Einige schwören darauf, die Lager nach Gefühl einzustellen. Das mag adäquat für den geübten „Lagerwechsler“ sein. Da ich eine my-Messuhr mit Magnethalter in der Garage liegen hatte, habe ich mich lieber auf die Anzeige verlassen. Mit einer Fühlerlehre kann zuvor die Genauigkeit kontrolliert werden.

Bei diesem Lager darf die Nutmutter nicht zu weit gedreht werden.
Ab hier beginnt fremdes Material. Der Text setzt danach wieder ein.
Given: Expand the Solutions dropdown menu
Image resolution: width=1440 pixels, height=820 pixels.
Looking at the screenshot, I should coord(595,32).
Wenn sie zurück gedreht werden müsste, heißt es gleich wieder: die Nabe ausbauen, da die Abstandhülse hinter dem Innenlagerinnenring erneuert werden muss. Zum Prüfen des Axialspiels kräftig ziehen und drücken, dabei immer wieder die Nabe hin und her drehen. Ziel: 0,03-0,06 mm. Um von 0,07 auf 0,04mm zukommen, drehte ich die Mutter ca. 5° weiter.

Beim Einstellen würde ich die untere Toleranzgrenze anstreben, da sich das alles evtl. noch setzt und sich so das Spiel vergrößert. Bevor die Nutmutter gesichert wird, sollte daher auch der Wagen noch mal auf alle Räder, etwas durchgewippt und vielleicht geschoben werden, um anschließend am wieder aufgebockten Rad wegen neu entstandenen Lagerspiels zu rütteln. Ist es zu erneutem Lagerspiel gekommen, vorsichtig die Nutmutter weiter anziehen.